_TASK TO CARRY OUT_. Repeat each line of the records below exactly.

_RECORDS FOR THIS EXERCISE_.
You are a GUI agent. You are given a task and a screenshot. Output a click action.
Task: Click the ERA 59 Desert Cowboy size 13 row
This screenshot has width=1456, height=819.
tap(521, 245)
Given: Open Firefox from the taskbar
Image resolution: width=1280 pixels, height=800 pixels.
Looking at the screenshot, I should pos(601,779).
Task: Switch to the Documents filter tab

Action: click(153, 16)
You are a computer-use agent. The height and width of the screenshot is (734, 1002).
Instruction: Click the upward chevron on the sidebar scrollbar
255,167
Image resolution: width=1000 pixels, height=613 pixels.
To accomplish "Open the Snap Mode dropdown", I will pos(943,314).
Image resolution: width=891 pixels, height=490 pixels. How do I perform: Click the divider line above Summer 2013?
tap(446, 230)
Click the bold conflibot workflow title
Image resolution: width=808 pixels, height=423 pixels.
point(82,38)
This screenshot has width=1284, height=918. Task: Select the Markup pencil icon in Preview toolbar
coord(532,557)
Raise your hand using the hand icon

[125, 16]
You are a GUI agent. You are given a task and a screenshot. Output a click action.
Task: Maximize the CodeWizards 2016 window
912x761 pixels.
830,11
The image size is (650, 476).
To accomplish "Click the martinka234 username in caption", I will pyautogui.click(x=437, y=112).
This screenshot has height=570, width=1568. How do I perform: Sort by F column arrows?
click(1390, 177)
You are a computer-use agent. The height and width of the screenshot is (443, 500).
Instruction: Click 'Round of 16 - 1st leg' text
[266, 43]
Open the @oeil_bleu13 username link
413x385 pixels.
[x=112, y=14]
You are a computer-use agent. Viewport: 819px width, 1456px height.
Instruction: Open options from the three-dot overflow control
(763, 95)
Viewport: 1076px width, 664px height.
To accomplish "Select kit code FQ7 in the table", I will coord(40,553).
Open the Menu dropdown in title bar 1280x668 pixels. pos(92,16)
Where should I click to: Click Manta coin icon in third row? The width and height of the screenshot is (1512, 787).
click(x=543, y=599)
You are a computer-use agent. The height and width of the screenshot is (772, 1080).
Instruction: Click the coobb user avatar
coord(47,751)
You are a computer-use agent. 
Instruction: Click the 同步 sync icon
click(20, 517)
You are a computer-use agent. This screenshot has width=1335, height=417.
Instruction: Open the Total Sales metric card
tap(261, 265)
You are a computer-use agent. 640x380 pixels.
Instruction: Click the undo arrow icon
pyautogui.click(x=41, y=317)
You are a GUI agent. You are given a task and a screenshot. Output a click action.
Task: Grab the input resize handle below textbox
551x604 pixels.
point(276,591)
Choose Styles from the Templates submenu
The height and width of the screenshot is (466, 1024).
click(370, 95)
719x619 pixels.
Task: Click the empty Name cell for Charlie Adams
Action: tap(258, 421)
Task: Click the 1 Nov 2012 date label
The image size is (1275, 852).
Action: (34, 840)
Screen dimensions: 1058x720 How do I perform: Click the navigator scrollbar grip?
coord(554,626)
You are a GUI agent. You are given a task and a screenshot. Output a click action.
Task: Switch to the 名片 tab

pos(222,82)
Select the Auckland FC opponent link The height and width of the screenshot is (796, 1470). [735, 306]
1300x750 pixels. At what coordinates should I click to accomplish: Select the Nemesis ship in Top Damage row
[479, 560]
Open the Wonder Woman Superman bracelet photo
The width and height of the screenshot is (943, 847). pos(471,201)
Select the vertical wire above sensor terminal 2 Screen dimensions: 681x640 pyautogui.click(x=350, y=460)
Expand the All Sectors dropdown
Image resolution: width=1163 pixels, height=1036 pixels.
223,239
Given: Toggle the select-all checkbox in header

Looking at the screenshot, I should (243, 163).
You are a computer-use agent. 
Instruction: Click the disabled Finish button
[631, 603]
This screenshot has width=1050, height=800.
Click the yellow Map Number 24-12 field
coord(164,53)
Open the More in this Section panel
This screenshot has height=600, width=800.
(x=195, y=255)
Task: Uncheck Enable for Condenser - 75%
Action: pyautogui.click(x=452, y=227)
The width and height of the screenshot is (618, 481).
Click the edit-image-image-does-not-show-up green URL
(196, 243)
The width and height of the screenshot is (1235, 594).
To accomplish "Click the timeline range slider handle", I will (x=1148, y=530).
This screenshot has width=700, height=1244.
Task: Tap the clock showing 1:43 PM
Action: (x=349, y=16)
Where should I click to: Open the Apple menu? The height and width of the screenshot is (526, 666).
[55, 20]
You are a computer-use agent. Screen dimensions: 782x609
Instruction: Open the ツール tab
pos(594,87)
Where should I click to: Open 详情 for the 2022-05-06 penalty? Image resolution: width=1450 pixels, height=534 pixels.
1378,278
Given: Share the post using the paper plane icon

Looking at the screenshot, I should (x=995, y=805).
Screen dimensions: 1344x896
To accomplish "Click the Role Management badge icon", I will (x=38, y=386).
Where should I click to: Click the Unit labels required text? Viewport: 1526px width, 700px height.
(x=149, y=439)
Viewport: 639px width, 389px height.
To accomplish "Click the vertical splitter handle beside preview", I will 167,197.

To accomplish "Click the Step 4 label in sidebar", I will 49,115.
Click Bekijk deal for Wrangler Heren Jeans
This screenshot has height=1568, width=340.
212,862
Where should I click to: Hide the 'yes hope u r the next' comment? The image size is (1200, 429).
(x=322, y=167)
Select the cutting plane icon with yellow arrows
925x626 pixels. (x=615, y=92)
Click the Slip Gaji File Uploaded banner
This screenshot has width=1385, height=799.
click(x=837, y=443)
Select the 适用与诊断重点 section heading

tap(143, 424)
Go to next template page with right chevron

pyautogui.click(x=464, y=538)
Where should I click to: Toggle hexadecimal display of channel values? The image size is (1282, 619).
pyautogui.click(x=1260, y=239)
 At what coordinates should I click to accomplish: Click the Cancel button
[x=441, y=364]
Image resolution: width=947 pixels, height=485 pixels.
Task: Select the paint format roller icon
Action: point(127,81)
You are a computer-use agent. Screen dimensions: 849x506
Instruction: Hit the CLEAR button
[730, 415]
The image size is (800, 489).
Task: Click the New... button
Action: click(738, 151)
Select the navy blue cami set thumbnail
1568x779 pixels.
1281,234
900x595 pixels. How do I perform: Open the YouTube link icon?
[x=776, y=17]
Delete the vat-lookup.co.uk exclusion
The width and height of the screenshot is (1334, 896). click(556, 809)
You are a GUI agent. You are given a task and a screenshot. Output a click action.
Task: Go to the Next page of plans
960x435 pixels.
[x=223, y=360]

_ANSWER SPACE_.
You are a GUI agent. You are given a task and a screenshot. Output a click action.
Task: Click the ERA 59 Desert Cowboy size 13 row
This screenshot has width=1456, height=819.
tap(521, 245)
Given: Open Firefox from the taskbar
Image resolution: width=1280 pixels, height=800 pixels.
Looking at the screenshot, I should pos(601,779).
Task: Switch to the Documents filter tab

Action: click(153, 16)
You are a computer-use agent. The height and width of the screenshot is (734, 1002).
Instruction: Click the upward chevron on the sidebar scrollbar
255,167
Image resolution: width=1000 pixels, height=613 pixels.
To accomplish "Open the Snap Mode dropdown", I will pos(943,314).
Image resolution: width=891 pixels, height=490 pixels. How do I perform: Click the divider line above Summer 2013?
tap(446, 230)
Click the bold conflibot workflow title
Image resolution: width=808 pixels, height=423 pixels.
point(82,38)
This screenshot has width=1284, height=918. Task: Select the Markup pencil icon in Preview toolbar
coord(532,557)
Raise your hand using the hand icon

[125, 16]
You are a GUI agent. You are given a task and a screenshot. Output a click action.
Task: Maximize the CodeWizards 2016 window
912x761 pixels.
830,11
The image size is (650, 476).
To accomplish "Click the martinka234 username in caption", I will pyautogui.click(x=437, y=112).
This screenshot has height=570, width=1568. How do I perform: Sort by F column arrows?
click(1390, 177)
You are a computer-use agent. The height and width of the screenshot is (443, 500).
Instruction: Click 'Round of 16 - 1st leg' text
[266, 43]
Open the @oeil_bleu13 username link
413x385 pixels.
[x=112, y=14]
You are a computer-use agent. Viewport: 819px width, 1456px height.
Instruction: Open options from the three-dot overflow control
(763, 95)
Viewport: 1076px width, 664px height.
To accomplish "Select kit code FQ7 in the table", I will coord(40,553).
Open the Menu dropdown in title bar 1280x668 pixels. pos(92,16)
Where should I click to: Click Manta coin icon in third row? The width and height of the screenshot is (1512, 787).
click(x=543, y=599)
You are a computer-use agent. The height and width of the screenshot is (772, 1080).
Instruction: Click the coobb user avatar
coord(47,751)
You are a computer-use agent. 
Instruction: Click the 同步 sync icon
click(20, 517)
You are a computer-use agent. This screenshot has width=1335, height=417.
Instruction: Open the Total Sales metric card
tap(261, 265)
You are a computer-use agent. 640x380 pixels.
Instruction: Click the undo arrow icon
pyautogui.click(x=41, y=317)
You are a GUI agent. You are given a task and a screenshot. Output a click action.
Task: Grab the input resize handle below textbox
551x604 pixels.
point(276,591)
Choose Styles from the Templates submenu
The height and width of the screenshot is (466, 1024).
click(370, 95)
719x619 pixels.
Task: Click the empty Name cell for Charlie Adams
Action: tap(258, 421)
Task: Click the 1 Nov 2012 date label
The image size is (1275, 852).
Action: (34, 840)
Screen dimensions: 1058x720 How do I perform: Click the navigator scrollbar grip?
coord(554,626)
You are a GUI agent. You are given a task and a screenshot. Output a click action.
Task: Switch to the 名片 tab

pos(222,82)
Select the Auckland FC opponent link The height and width of the screenshot is (796, 1470). [735, 306]
1300x750 pixels. At what coordinates should I click to accomplish: Select the Nemesis ship in Top Damage row
[479, 560]
Open the Wonder Woman Superman bracelet photo
The width and height of the screenshot is (943, 847). pos(471,201)
Select the vertical wire above sensor terminal 2 Screen dimensions: 681x640 pyautogui.click(x=350, y=460)
Expand the All Sectors dropdown
Image resolution: width=1163 pixels, height=1036 pixels.
223,239
Given: Toggle the select-all checkbox in header

Looking at the screenshot, I should (243, 163).
You are a computer-use agent. 
Instruction: Click the disabled Finish button
[631, 603]
This screenshot has width=1050, height=800.
Click the yellow Map Number 24-12 field
coord(164,53)
Open the More in this Section panel
This screenshot has height=600, width=800.
(x=195, y=255)
Task: Uncheck Enable for Condenser - 75%
Action: pyautogui.click(x=452, y=227)
The width and height of the screenshot is (618, 481).
Click the edit-image-image-does-not-show-up green URL
(196, 243)
The width and height of the screenshot is (1235, 594).
To accomplish "Click the timeline range slider handle", I will (x=1148, y=530).
This screenshot has width=700, height=1244.
Task: Tap the clock showing 1:43 PM
Action: (x=349, y=16)
Where should I click to: Open the Apple menu? The height and width of the screenshot is (526, 666).
[55, 20]
You are a computer-use agent. Screen dimensions: 782x609
Instruction: Open the ツール tab
pos(594,87)
Where should I click to: Open 详情 for the 2022-05-06 penalty? Image resolution: width=1450 pixels, height=534 pixels.
1378,278
Given: Share the post using the paper plane icon

Looking at the screenshot, I should (x=995, y=805).
Screen dimensions: 1344x896
To accomplish "Click the Role Management badge icon", I will (x=38, y=386).
Where should I click to: Click the Unit labels required text? Viewport: 1526px width, 700px height.
(x=149, y=439)
Viewport: 639px width, 389px height.
To accomplish "Click the vertical splitter handle beside preview", I will 167,197.

To accomplish "Click the Step 4 label in sidebar", I will 49,115.
Click Bekijk deal for Wrangler Heren Jeans
This screenshot has height=1568, width=340.
212,862
Where should I click to: Hide the 'yes hope u r the next' comment? The image size is (1200, 429).
(x=322, y=167)
Select the cutting plane icon with yellow arrows
925x626 pixels. (x=615, y=92)
Click the Slip Gaji File Uploaded banner
This screenshot has width=1385, height=799.
click(x=837, y=443)
Select the 适用与诊断重点 section heading

tap(143, 424)
Go to next template page with right chevron

pyautogui.click(x=464, y=538)
Where should I click to: Toggle hexadecimal display of channel values? The image size is (1282, 619).
pyautogui.click(x=1260, y=239)
 At what coordinates should I click to accomplish: Click the Cancel button
[x=441, y=364]
Image resolution: width=947 pixels, height=485 pixels.
Task: Select the paint format roller icon
Action: point(127,81)
You are a computer-use agent. Screen dimensions: 849x506
Instruction: Hit the CLEAR button
[730, 415]
The image size is (800, 489).
Task: Click the New... button
Action: click(738, 151)
Select the navy blue cami set thumbnail
1568x779 pixels.
1281,234
900x595 pixels. How do I perform: Open the YouTube link icon?
[x=776, y=17]
Delete the vat-lookup.co.uk exclusion
The width and height of the screenshot is (1334, 896). click(556, 809)
You are a GUI agent. You are given a task and a screenshot. Output a click action.
Task: Go to the Next page of plans
960x435 pixels.
[x=223, y=360]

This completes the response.